Summary: Research suggests a high-sugar diet, commonly associated with obesity, leads to insulin resistance in the brain and may heighten the risk of neurodegenerative diseases like Alzheimer’s.
The study reveals that this insulin resistance impairs glial cells’ ability to clear neuronal debris, a crucial process for preventing neurodegeneration.
By studying fruit flies, which share physiological similarities with humans, the team uncovered that a sugar-rich diet decreases the levels of the PI3k protein in glial cells and Draper protein in ensheathing glia, hindering their debris-clearing functions.
Key Facts:
- Obesity-related high-sugar diets can cause insulin resistance in the brain, which was demonstrated to reduce the brain’s capacity to remove neuronal debris.
- The study found that this resistance lowers PI3k and Draper protein levels in glial cells, directly impacting their debris-clearing abilities.

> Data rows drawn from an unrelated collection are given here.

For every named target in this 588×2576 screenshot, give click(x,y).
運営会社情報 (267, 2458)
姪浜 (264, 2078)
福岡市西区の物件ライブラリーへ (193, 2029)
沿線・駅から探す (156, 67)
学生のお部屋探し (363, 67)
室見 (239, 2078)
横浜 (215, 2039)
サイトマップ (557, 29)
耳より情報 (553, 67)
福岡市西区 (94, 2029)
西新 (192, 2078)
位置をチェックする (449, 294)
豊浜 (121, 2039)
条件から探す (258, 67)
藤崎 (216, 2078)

- These findings connect diet-induced insulin resistance to an increased risk of neurodegenerative diseases, offering new insights for preventive therapies.
Source: PLOS
Researchers led by Mroj Alassaf at the Fred Hutchinson Cancer Research Center in the United States have discovered a link between obesity and neurodegenerative disorders like Alzheimer’s disease.

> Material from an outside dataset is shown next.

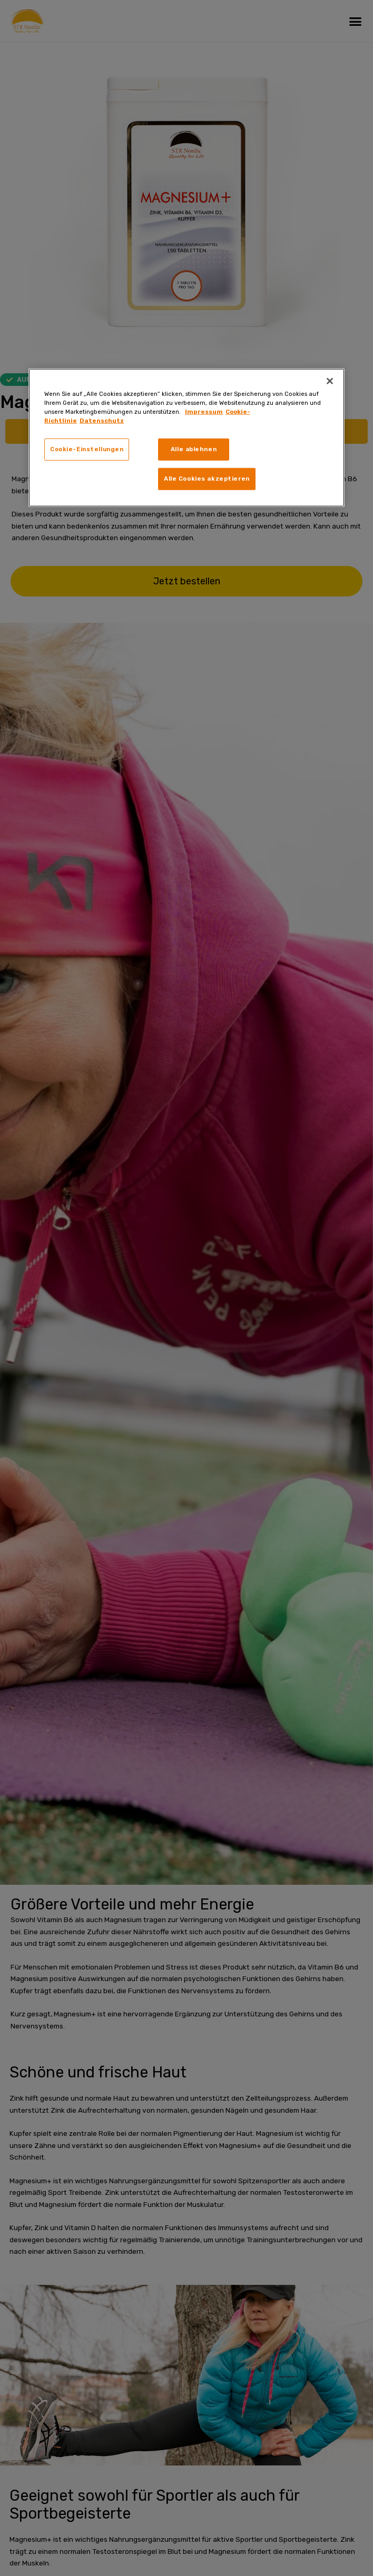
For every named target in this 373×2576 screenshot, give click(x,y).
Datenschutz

Using the common fruit fly, the research shows that a high-sugar diet — a hallmark of obesity — causes insulin resistance in the brain, which in turn reduces the ability to remove neuronal debris, thus increasing the risk of neurodegeneration.
Publishing November 7th in the open access journal PLOS Biology, the research will impact therapies designed to reduce the risk of developing neurodegenerative diseases.
Although obesity is known to be a risk factor for neurodegenerative disorders like Alzheimer’s disease and Parkinson’s disease, exactly how one leads to the other remains a mystery. The new study focused on answering this question by taking advantage of the similarity between humans and fruit flies.
Having previously shown that a high-sugar diet leads to insulin resistance in the peripheral organs of flies, the researchers now turned to their brains. Specifically, they examined glial cells because microglial dysfunction is known to lead to neural degeneration.
Levels of the protein PI3k indicate how much a cell is able to respond to insulin. The researchers found that the high sugar diet led to reduced PI3k levels in glial cells, indicating insulin resistance.
They also looked at the fly equivalent of microglia, called ensheathing glia, whose primary function is to remove neural debris, such as degenerating axons. They observed that these glia had low levels of the protein Draper, indicating impaired function.
Further tests revealed that artificial reduction of PI3k levels led to both insulin resistance and low Draper levels in ensheathing glia.
Finally, they showed that after actually damaging olfactory neurons, the ensheathing glia could not remove the degenerating axons in the flies on the high sugar diet because their Draper levels did not increase.
The authors add, “Using fruit flies, the authors establish that high-sugar diets trigger insulin resistance in glia, disrupting their ability to clear neuronal debris. This study provides insight into how obesity-inducing diets potentially contribute to the increased risk of neurodegenerative disorders.”
About this diet, obesity, and neurodegeneration research news
Author: Claire Turner
Source: PLOS
Contact: Claire Turner – PLOS
Image: The image is credited to Neuroscience News
Original Research: Open access.
“Diet-induced glial insulin resistance impairs the clearance of neuronal debris in Drosophila brain” by Akhila Rajan et al. PLOS Biology
Abstract
Diet-induced glial insulin resistance impairs the clearance of neuronal debris in Drosophila brain
Obesity significantly increases the risk of developing neurodegenerative disorders, yet the precise mechanisms underlying this connection remain unclear. Defects in glial phagocytic function are a key feature of neurodegenerative disorders, as delayed clearance of neuronal debris can result in inflammation, neuronal death, and poor nervous system recovery.
Mounting evidence indicates that glial function can affect feeding behavior, weight, and systemic metabolism, suggesting that diet may play a role in regulating glial function. While it is appreciated that glial cells are insulin sensitive, whether obesogenic diets can induce glial insulin resistance and thereby impair glial phagocytic function remains unknown.
Here, using a Drosophila model, we show that a chronic obesogenic diet induces glial insulin resistance and impairs the clearance of neuronal debris. Specifically, obesogenic diet exposure down-regulates the basal and injury-induced expression of the glia-associated phagocytic receptor, Draper.
Constitutive activation of systemic insulin release from Drosophila insulin-producing cells (IPCs) mimics the effect of diet-induced obesity on glial Draper expression. In contrast, genetically attenuating systemic insulin release from the IPCs rescues diet-induced glial insulin resistance and Draper expression.
Significantly, we show that genetically stimulating phosphoinositide 3-kinase (Pi3k), a downstream effector of insulin receptor (IR) signaling, rescues high-sugar diet (HSD)-induced glial defects.
Hence, we establish that obesogenic diets impair glial phagocytic function and delays the clearance of neuronal debris.